You'll need two sets of guards: both are rears. Remove all brackets and put little stickies over any unwanted holes.
There should still be a 'shortie' front mudguard; the long mudguard is simply attached to this with a couple of bands made from inner tube.
Not high tech, but best use of available materials and intended to be 'quick release'.
In practice I found I never took the mudguards off, couldn't be bothered, so nowadays my mudguards are permanently fixed, although they have plenty of 'give' in the event of a tumble.
For fitting the rear mudguard there is a tab just behind the bottom bracket. You have to cut a half-inch wide slot up the middle of the guard, about 2" long. The modified mudguard is pushed down behind the tab so that the two 'tails' act to keep it in place.
Once you've done this, where it passes under the seat stay bridge, shaped so the mudguard section fits it, another piece of cut inner tube is used to secure it. Quite tricky this bit, and it's the first part of the fitting process. Hold the piece of inner tube so that each end is over the bridge and pull the loops down.
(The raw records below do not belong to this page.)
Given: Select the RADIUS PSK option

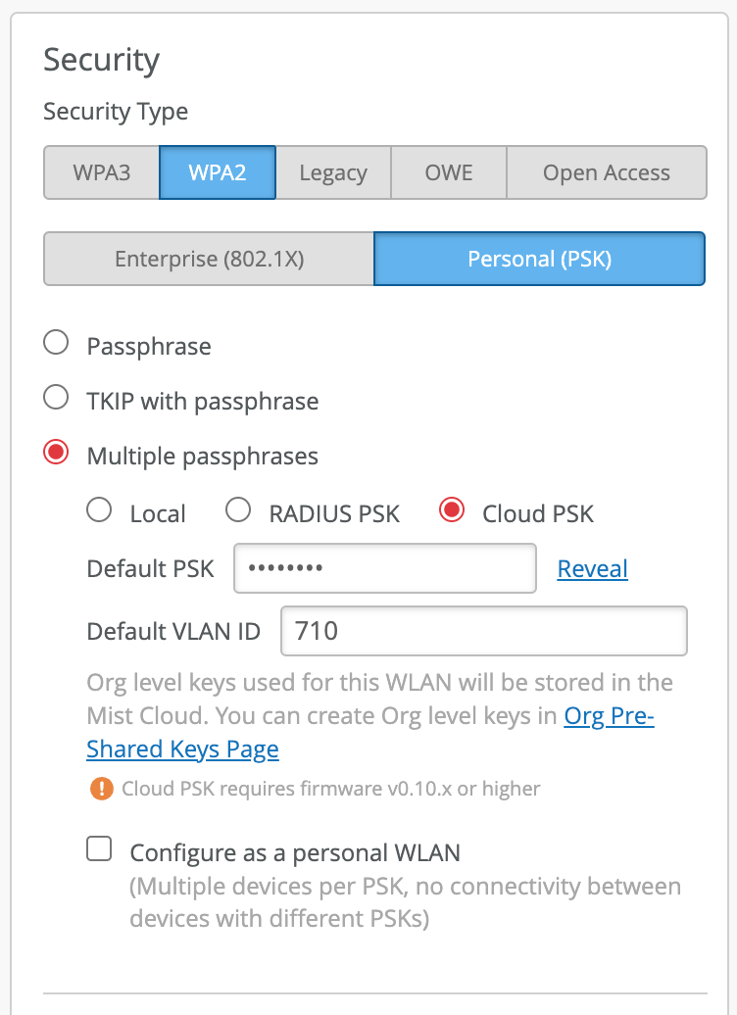Looking at the screenshot, I should coord(239,510).
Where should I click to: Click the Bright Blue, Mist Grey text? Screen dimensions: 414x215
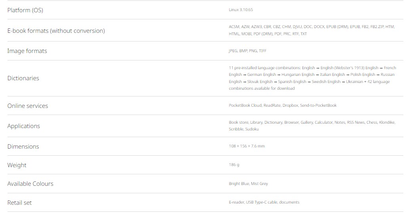[248, 184]
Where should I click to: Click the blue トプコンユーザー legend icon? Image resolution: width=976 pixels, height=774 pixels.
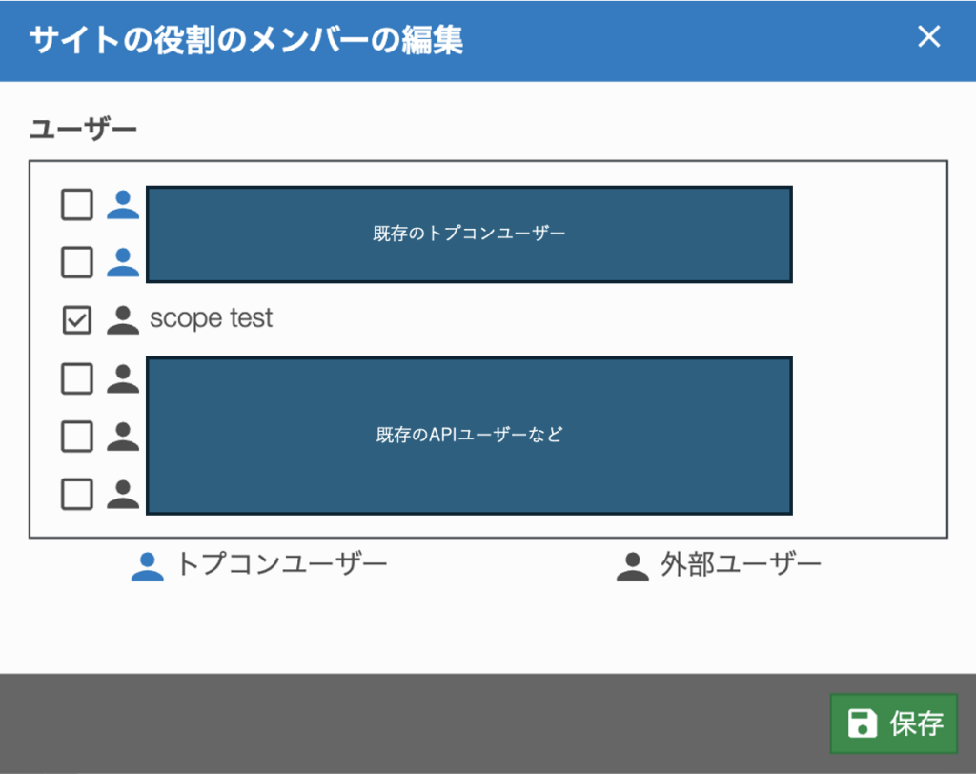[148, 566]
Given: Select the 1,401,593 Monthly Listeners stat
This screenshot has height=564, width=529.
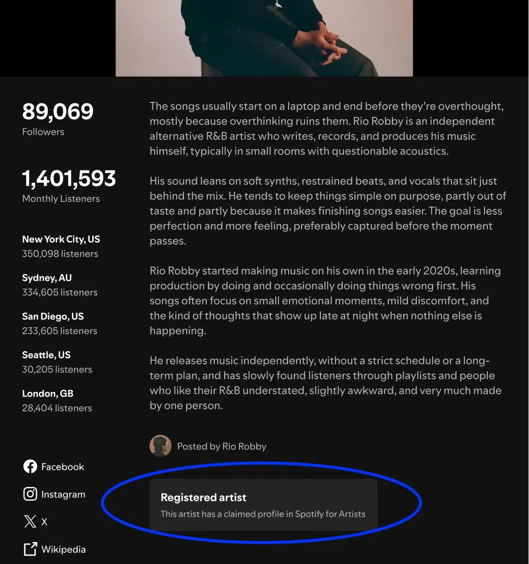Looking at the screenshot, I should coord(68,184).
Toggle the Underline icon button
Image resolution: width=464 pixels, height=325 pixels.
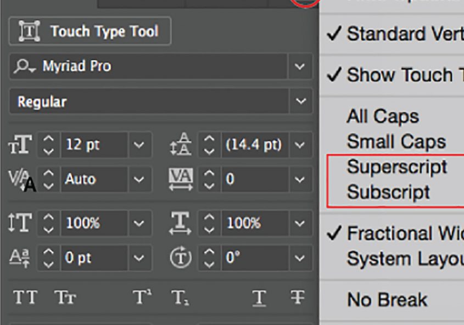[259, 298]
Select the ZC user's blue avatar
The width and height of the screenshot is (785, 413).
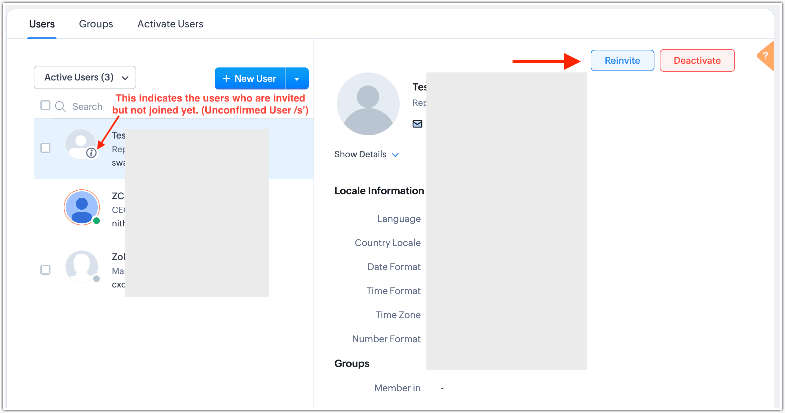(82, 207)
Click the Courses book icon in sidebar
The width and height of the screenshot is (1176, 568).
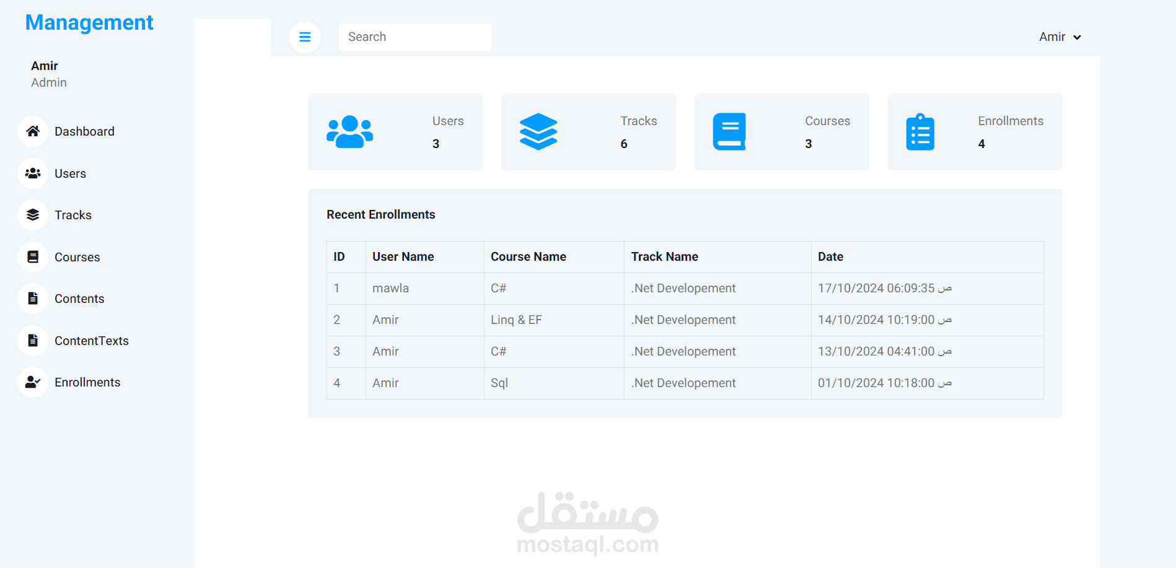click(x=33, y=257)
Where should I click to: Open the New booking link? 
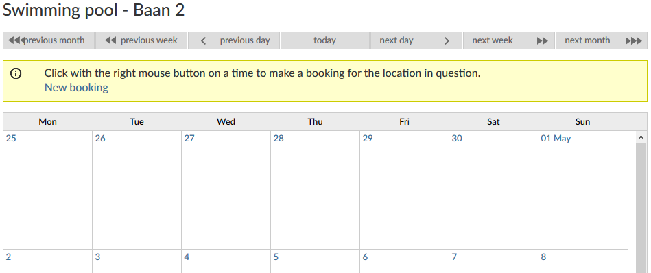pyautogui.click(x=76, y=88)
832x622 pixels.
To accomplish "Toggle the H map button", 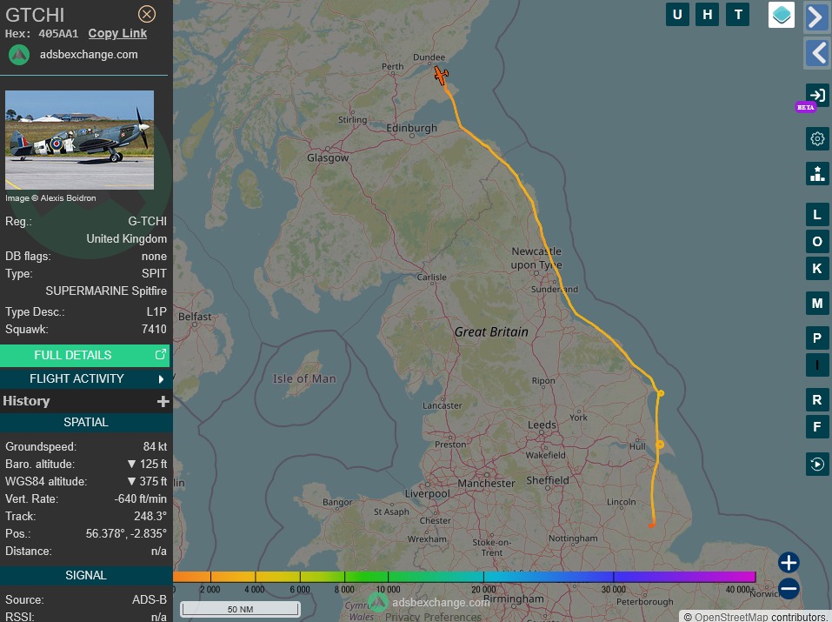I will point(708,15).
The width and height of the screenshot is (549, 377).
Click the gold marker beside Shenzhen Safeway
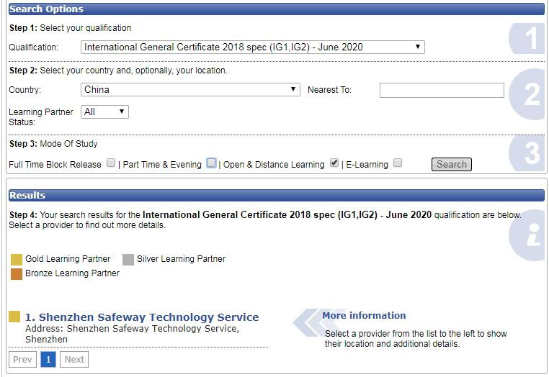14,317
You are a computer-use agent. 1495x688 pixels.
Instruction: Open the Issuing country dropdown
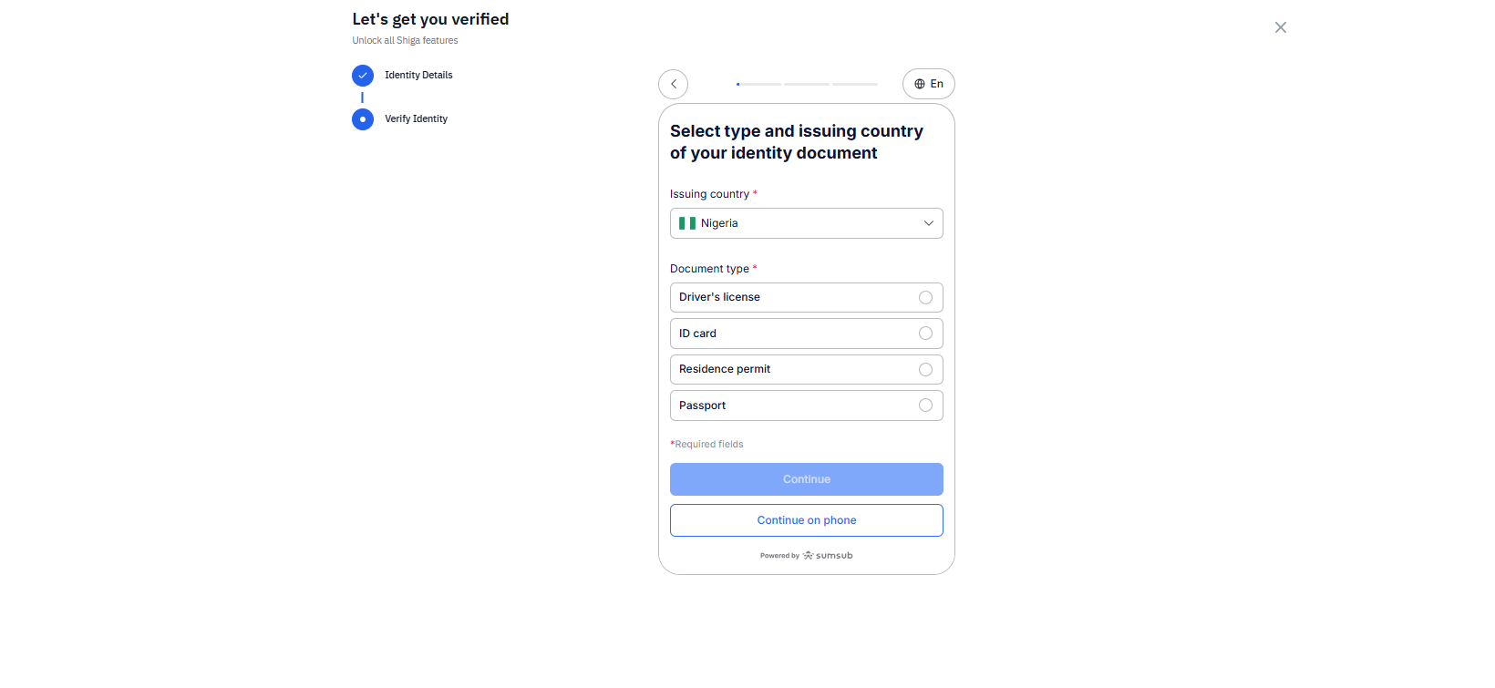806,223
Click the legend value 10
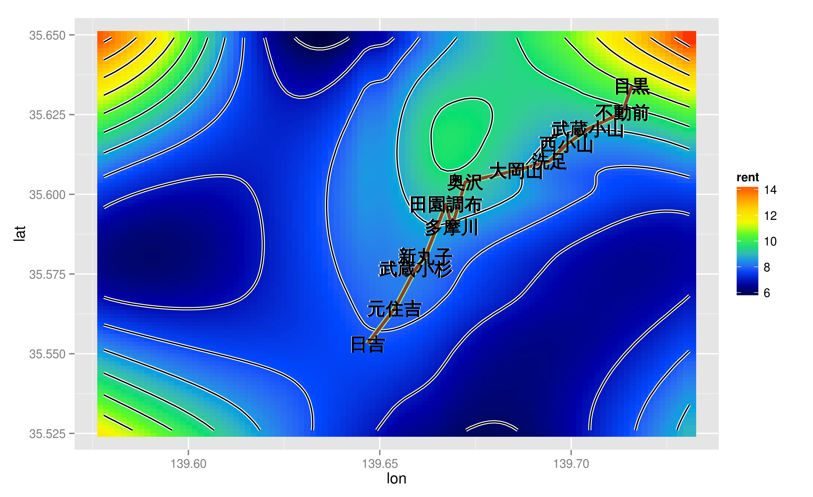This screenshot has width=813, height=497. click(x=770, y=242)
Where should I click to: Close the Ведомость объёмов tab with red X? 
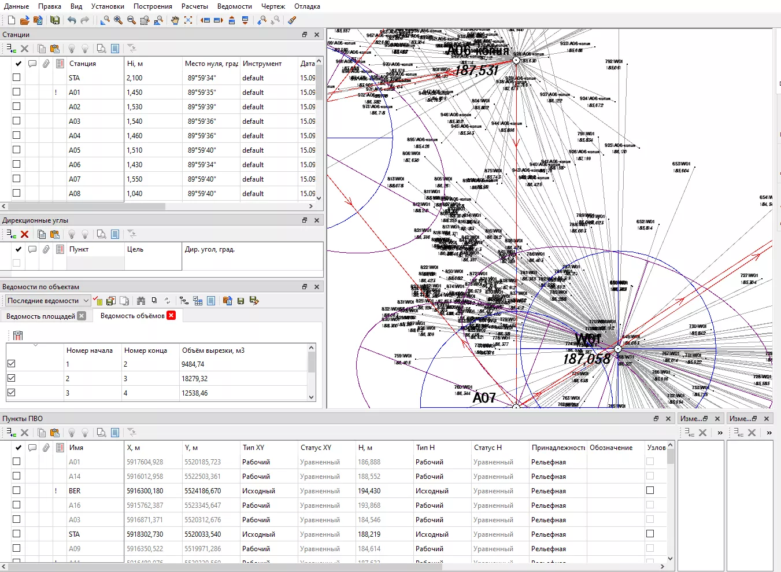(171, 315)
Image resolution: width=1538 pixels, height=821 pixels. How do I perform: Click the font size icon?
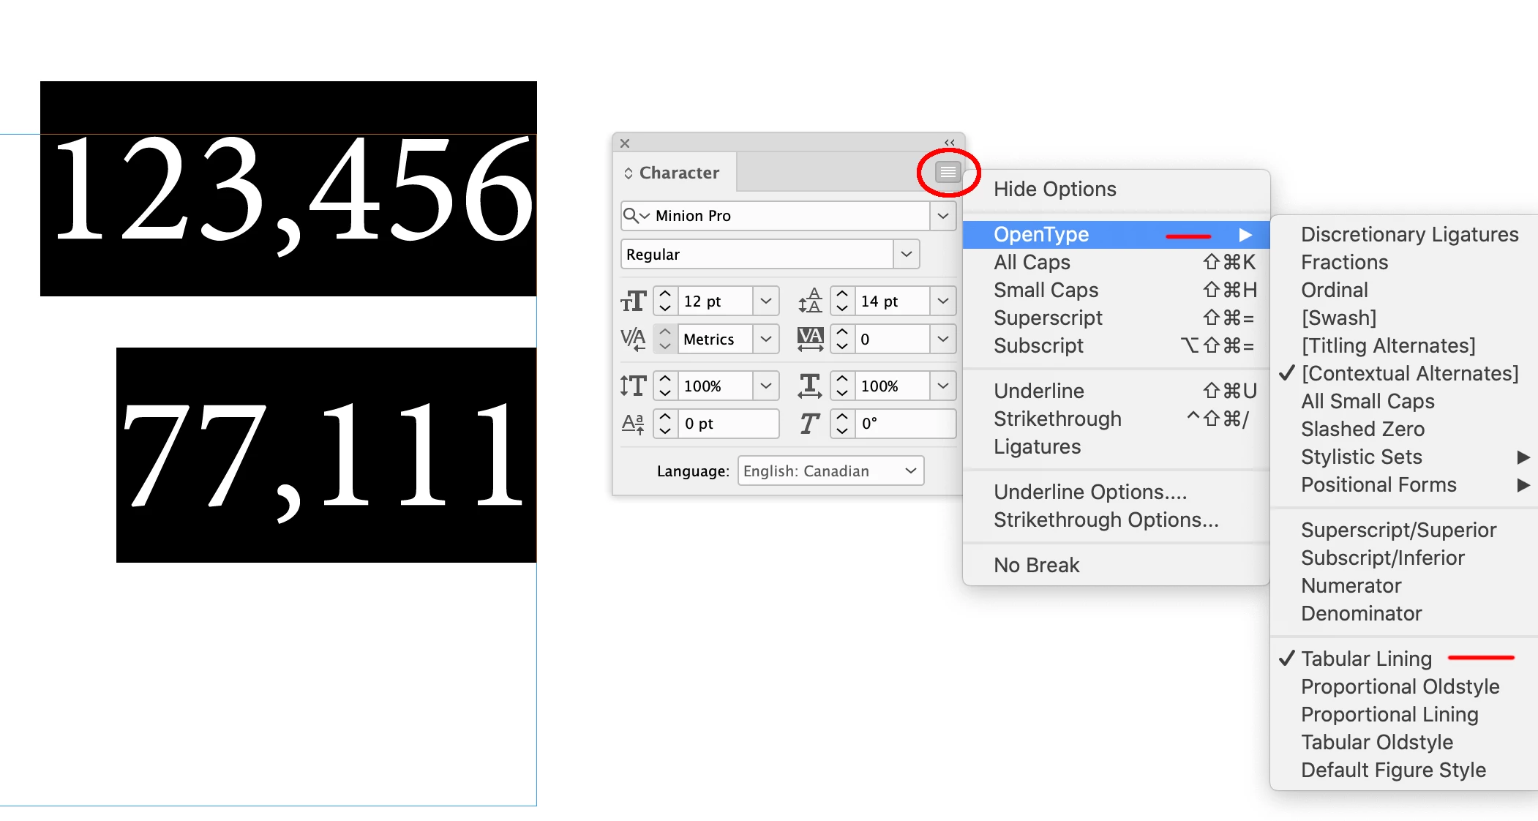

Now the mudguard can be fed though these loops and located behind the bottom bracket as described above.
Finally, there is a tab located at the back of the rear carrier, which should have another inner tube band around it, like the front guard.
The extensions are cut from damp-proof course material, which is available from builders merchants, or I can send you some. I can't remember how I attached them, probably pop-rivets, but these days I use self adhesive velcro. Not much sticks to DPC, so it has to be welded with a soldering iron.
Good luck, and not too much swearing; the process becomes a lot easier when you're doing it three times a day!
PM me, or Graham Wallace. Some photos may be possible.
Maybe we'll see this one on the next Birthday Ride?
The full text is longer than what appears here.